The subsequent visit to Selhurst Park proved to be a life-changing experience for Hy (short for Hyacinth) Money, a housewife and mother of four young children. Not only was the royal flag flying - Gerry Queen scored for a Palace team beaten 5-3 by Manchester United in May 1971 - but the match-day occasion, from the milling crowd outside to the frenetic action on the pitch, captivated her. Money decided there and then that she wanted to become a sports photographer.

Thirty-five years on, her Palace work has been assembled in a 380-page book. Hy on Palace is a fascinating collection of pictures, not so much of the on-pitch drama (though Money is an accomplished action photographer) as of the soap opera behind the scenes.

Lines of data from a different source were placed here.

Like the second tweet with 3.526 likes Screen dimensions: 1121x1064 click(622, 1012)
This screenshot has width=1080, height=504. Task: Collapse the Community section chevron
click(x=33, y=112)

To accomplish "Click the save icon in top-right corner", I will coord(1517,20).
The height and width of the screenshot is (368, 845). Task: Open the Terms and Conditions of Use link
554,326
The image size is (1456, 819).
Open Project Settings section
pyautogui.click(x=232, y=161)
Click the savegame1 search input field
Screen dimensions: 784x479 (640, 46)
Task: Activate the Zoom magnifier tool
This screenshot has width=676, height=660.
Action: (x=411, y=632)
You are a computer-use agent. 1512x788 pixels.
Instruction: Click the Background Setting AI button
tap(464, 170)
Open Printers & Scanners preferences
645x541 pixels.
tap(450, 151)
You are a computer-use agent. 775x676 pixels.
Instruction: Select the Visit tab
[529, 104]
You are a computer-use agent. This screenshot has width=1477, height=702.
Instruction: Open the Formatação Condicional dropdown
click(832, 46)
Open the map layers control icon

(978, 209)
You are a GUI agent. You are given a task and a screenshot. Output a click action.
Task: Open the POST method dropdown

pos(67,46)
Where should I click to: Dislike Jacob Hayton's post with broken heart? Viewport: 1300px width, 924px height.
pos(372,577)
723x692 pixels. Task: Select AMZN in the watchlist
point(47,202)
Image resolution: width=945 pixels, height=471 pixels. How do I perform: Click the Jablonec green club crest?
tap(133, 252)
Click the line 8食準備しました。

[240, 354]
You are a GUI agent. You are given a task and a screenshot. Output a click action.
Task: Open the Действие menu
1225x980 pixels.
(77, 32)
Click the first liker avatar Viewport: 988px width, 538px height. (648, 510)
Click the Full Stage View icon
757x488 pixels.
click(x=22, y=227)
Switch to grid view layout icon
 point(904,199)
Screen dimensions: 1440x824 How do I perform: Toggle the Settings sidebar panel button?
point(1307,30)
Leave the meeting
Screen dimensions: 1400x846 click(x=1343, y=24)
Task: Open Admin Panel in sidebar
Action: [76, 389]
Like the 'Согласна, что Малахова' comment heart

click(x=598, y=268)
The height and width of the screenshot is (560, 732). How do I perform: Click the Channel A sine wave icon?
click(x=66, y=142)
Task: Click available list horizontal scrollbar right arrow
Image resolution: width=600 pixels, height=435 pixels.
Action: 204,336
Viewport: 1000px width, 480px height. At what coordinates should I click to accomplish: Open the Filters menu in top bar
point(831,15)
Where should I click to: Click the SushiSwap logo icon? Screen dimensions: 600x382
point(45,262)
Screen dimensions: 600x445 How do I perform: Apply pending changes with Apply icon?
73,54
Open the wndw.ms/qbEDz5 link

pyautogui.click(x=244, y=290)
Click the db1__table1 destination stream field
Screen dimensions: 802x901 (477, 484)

Money, who was born in Bangalore and came to Britain at 19, was given access to almost every nook and cranny of life at the Palace during the chairmanships of Arthur Wait, Ray Bloye and Ron Noades, though she has visited Selhurst Park less frequently in recent years.

For nearly 30 years from 1971 Money photographed directors, managers, players, wives, girlfriends, families, back-room staff and supporters. She was behind her lens when Malcolm Allison met Palace's players for the first time as their new manager, when Alan Whittle had his hair permed, when the porn actress Fiona Richmond stripped off at a training session, when the Prime Minister of Rhodesia called and when Mark Bright and Ian Wright celebrated promotion in the dressing-room bath.

"A lot of the photographs are pictures which men just wouldn't think of taking," she said. "I think when people see this little lady taking their photograph that rather disarms them. They're used to strapping male photographers barging their way through."

The prospect of a woman elbowing her way to the front did not impress those male sports photographers who signed a petition in an unsuccessful attempt to stop the National Union of Journalists admitting Money.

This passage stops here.